You’re going non-stop.
You multi-task, trying to maximize every minute.
Always More To Do
There’s just more and more to do these days. Most of my clients complain that they are so busy “DOING” that there is no time to rest or play. There is no such thing as “Me Time.”
Too much “DOING” and BUSY-NESS eventually wears you down with fatigue, low energy, sleep problems, illness, anxiety, irritability, and dissatisfaction.
If you wake up the next day and go right back to push, push, push…the quality and productivity of your work goes down. In the end, you actually get less done.
High Intensity Interval Training
Work smarter not harder with High Intensity Interval Training (HIIT). This is a concept used in fitness and athletics. Interval training means alternating intense periods of exercise coupled with adequate recovery/rest time.
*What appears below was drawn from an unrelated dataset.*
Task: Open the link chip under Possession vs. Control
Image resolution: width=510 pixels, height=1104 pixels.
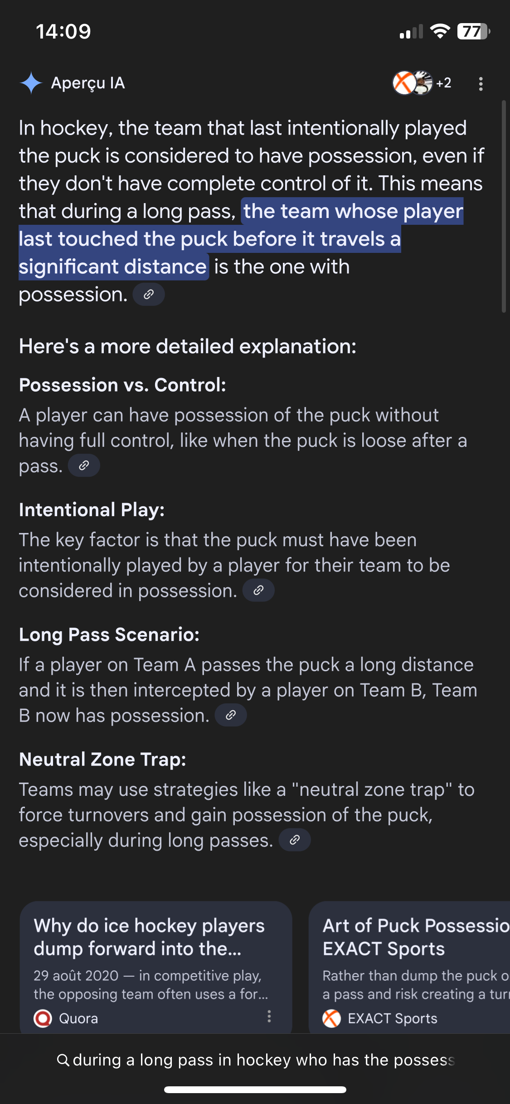Action: point(84,465)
- Work hard – really give it your 100% effort and focus for a short interval
- Repeat Steps 1 & 2
In the fitness world, this ultimately maximizes productivity of time spent working out because it makes most efficient/productive use of your energy and muscles. Athletes don’t lift weights while trying to simultaneously trying to do two other things.
Busy and Productive are Not the Same Thing
You can apply this High Intensity Interval Training to your life and to your To Do Lists. You cannot do everything at your 100% all the time without some recovery time. It’s not humanly possible.
Busy and productivity are not the same thing. Busy all the time leads to feeling anxiety and overwhelm, which makes it harder to get things done. Productivity means alternating “DOING” with recovery time, which reduces overwhelm and anxiety and ultimately makes it easier to get things done. You’ll feel better about yourself too.
To use HIIT in day-to-day life:
- Don’t multi-task – either work hard or rest hard
- Take a 5 min recovery period for every hour of work
- Don’t multi-task during your recovery period
- Value your recovery time as much as your “DOING” time
No Multi-tasking during Recovery Time
The old thoughts that told you to keep pushing more and more will tempt you to do something while you’re resting in order to “make productive use of that time.” You will have to remind yourself that the reverse is actually true!
Even neuroscience research is now showing that multi-tasking is really a misnomer. In the brain it is considered “switch-tasking”, with the brain constantly switching back and forth so fast it appears to us to be simultaneous. Switch-tasking actually uses more brain energy than doing one thing at a time.
Recovery time is downtime — no “doing” but instead resting. Many people have told me they are so used to running around like a chicken with their head cut off that they forgot how to rest and relax. So here are a few reminders:
- Sit (and do nothing else!)
- Do Mindful Belly Breathing
- Take a nap
- Do a quick meditation
- Sit or play with your pet
- Mindful eating (Note to Self: eating while on your computer or phone is not recovery)
- Have a cup of tea
- Go for short walk
- Listen to relaxing music
- Listen to Happy music
- Read a book for fun
- Call a friend
Apply HIIT Interval Style to Your Overall Week
Schedule in recovery time into your overall week or it won’t happen. There may be a day that requires you to push at your 100% all day with long hours. This is life. But please don’t fool yourself into thinking you can do that every day and still be at your 100%.
Sprinters give it their all. But they couldn’t do this if they continued jogging for the rest of the day. Running yourself ragged is not the answer!